As part of a set of interviews with business leaders in the GCC region recently, this publication spoke to the Dubai International Financial Centre about its 2024 strategy and developments in fintech. And Brexit gets a mention.
There are other IFCs competing for a slice of business, such as the ADGM. Without commenting directly on them, what would we say marks out DIFC as particularly strong?
Leading international companies continue to choose DIFC as their preferred financial centre to build their MEASA business given our track record of close to 15 years of unrivalled infrastructure quality, proven legal and regulatory framework, and because they can have access to the best financial talent in the region.
DIFC has grown into an attractive, sought-after business environment with a sterling reputation. The centre is marked by the broad range of offerings we provide to our community of over 2,003 companies. Building on this unmatched ecosystem, and benefiting from the strategic location of Dubai, DIFC is perfectly positioned to continue to attract market leaders that are looking to access business
We offer structures of substance allowing companies to manage assets in a robust regulatory setting, and our continuous sector development means that we are driving the future of finance in the region. We are becoming the leading business and lifestyle destination in the MEASA region which includes arts, culture, dining, hospitality, entertainment, a variety of welcoming office spaces, and iconic architecture.
Dubai, of course, is an important location for expats from countries such as the UK, for non-resident Indians, etc. Please say where the centre sees growth in the number of expats coming from? How, for example, does the centre think Brexit might affect the number of expats coming to do business in the district?

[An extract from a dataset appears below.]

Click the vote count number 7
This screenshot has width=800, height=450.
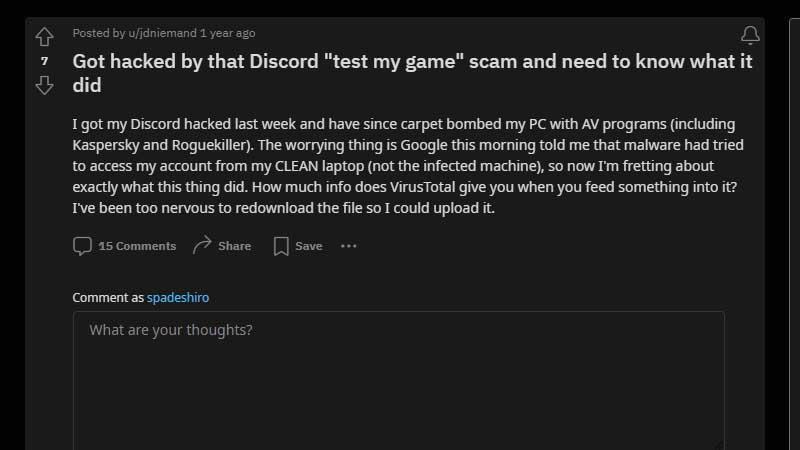coord(44,61)
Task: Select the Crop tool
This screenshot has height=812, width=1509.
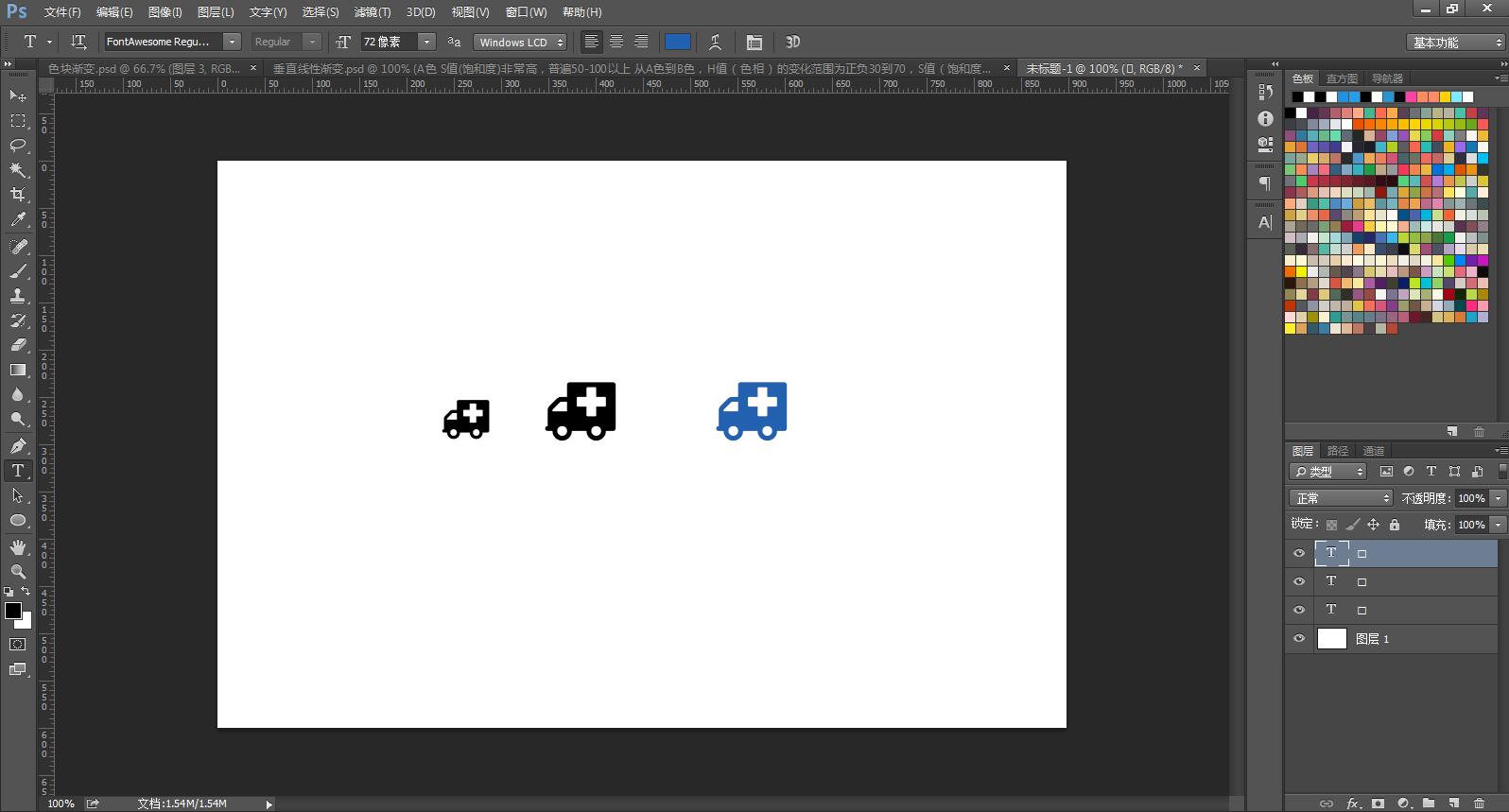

DIFC is attractive because we have become a business and lifestyle destination as outlined earlier. We expect to see continued growth of skilled professionals from around the world because of our proposition.
We are confident that we will continue to see financial firms from other key markets around the world which also choose DIFC as their preferred platform, as we head closer towards our target for 2024. In particular, we expect markets such as China and India to be among the leading sources of this new business.
The impact of Brexit on the UK financial services industry will undoubtedly mean that both individuals and organisations within the sector will be looking farther afield for opportunities to grow – and we believe DIFC will be able to attract world-class talent from London. We are building a strong and sustainable industry in the UAE thanks to our strategic position, best practices, and investment opportunities. Given that the UAE and the UK are long established and trusted trade partners, we expect more UK firms to base themselves at DIFC as they look to build their business in the region in a post-Brexit era.
At times there have been calls for more work to standardise definitions of sukuk and certain other forms of Shariah finance to encourage more growth. Is the DIFC pleased at the amount of sukuk issuance or does it think more can and should be done to promote growth?
Islamic finance is a young but fast-growing sector, so we see a lot of potential in its future. Indeed, Nasdaq Dubai in DIFC is the world’s largest centre for sukuk listings, so, yes, we are pleased with the amount and that the city is a trusted location for Islamic finance.
Of course, there is always more that can be accomplished, which is why a diverse and dynamic city like Dubai has the vision of becoming the capital of the world’s Islamic economy. As such, developing the regional and global Islamic finance industry is one of DIFC’s top priorities and a fundamental pillar of our 2024 strategy.
In 2008 the authority announced new regulations to encourage family offices to set up. A decade on, do you know how many there are, and what the continued potential is? What sort of requirements do family offices have?
DIFC is today home to an established family business sector, with over 30 single family offices and many more companies that are family owned. These businesses benefit from flexible structures and sophisticated legal and regulatory framework that DIFC offers to cater for their needs. This attractive proposition to family offices is supported by the safe and secure business environment and favourable tax regime that Dubai offers.
The potential of this sector is huge and is yet to be unlocked. Market estimates that approximately $1 trillion of assets will be transferred to the next generation of family-owned businesses in the Middle East in the decade from 2015 to 2025, which explains the rising need for specialised wealth management and succession planning solutions, especially as many of these businesses are yet to experience their first generational transfer.
DIFC offers both conventional and Shariah compliant structures, including trusts, which offer families enhanced control over how their business is run. The centre is also constantly introducing regulatory enhancements to cater for this growth, the most recent of which was the enactment of the Trust Law and Foundations Law, both of which were aimed at improving and expanding our private wealth management and succession planning platforms.